Millions of Sony PlayStation network users had their personal information stolen last month, and Facebook recently implemented facial recognition software that automatically links its users’ faces to photos, creating thoughts of privacy intrusion and leaving people wondering if their online information is safe.

Associate professor Marilyn Prosch, through the Privacy by Design Research Lab at the W.P. Carey School of Business, helps develop practices to keep data safe.  The lab, created with the help of Prosch, has been open for about two years.

Through the research lab, Prosch helps create guidelines for businesses to help them protect personal data, a job that she said businesses aren’t doing very effectively.

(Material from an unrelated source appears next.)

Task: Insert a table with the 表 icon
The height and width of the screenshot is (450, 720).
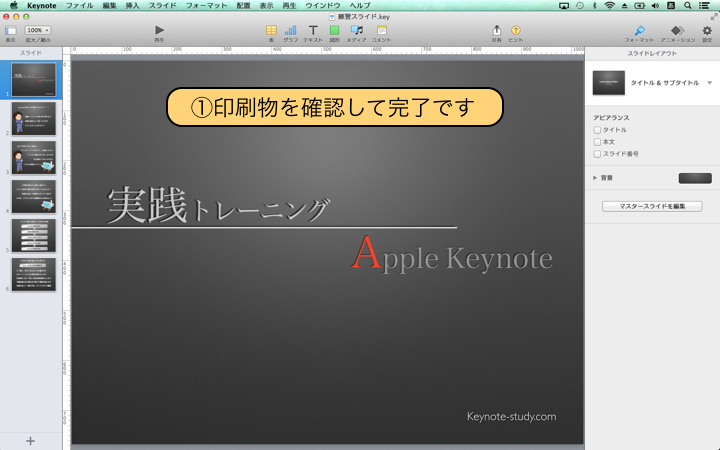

“There have just been so many data breeches,” she said. “Companies are not protecting it well enough, and as a consumer, you just have to deal with it.”

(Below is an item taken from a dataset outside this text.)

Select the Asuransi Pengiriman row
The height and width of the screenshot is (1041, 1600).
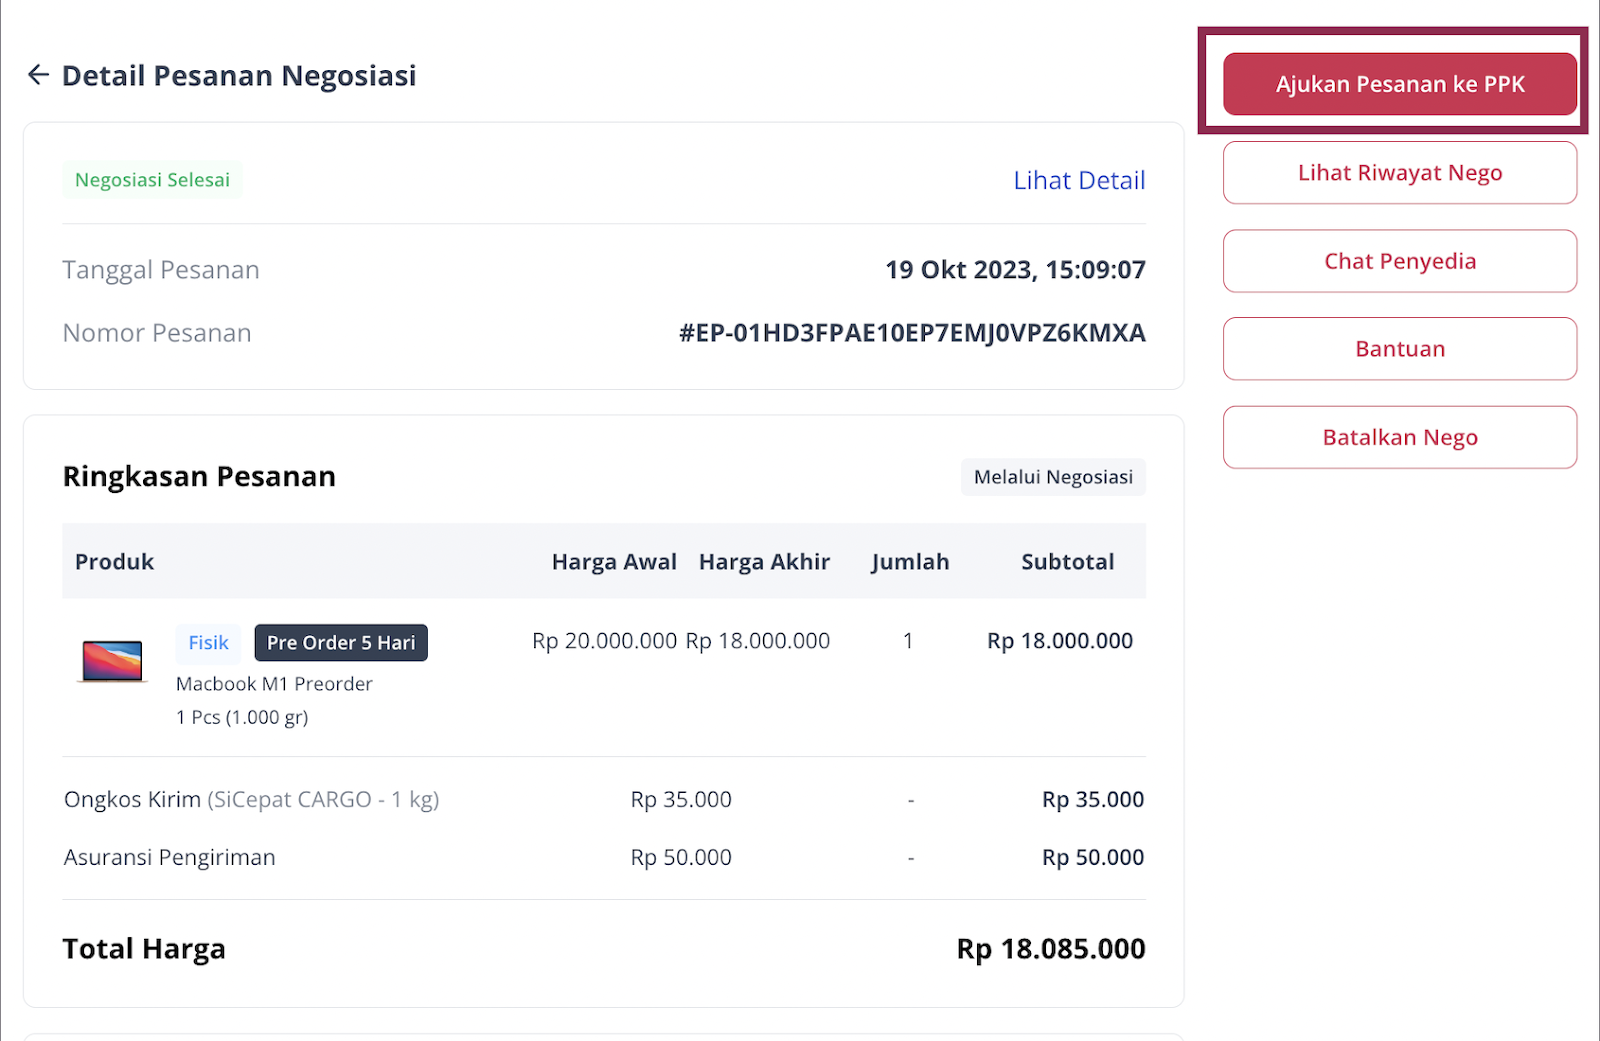(x=169, y=857)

Prosch said personal data can be breeched due to how an individual accesses their information also.

“On the one hand, individuals are too trusting, and secondly, they’re not thinking before they get on a wireless network and log onto their information,” she said. “You could have the safest bank in the world and then log onto their website on a public wireless network and have your information stolen.”

Ryan Kozlak, a junior nursing student, had an experience where his personal financial data was breeched online.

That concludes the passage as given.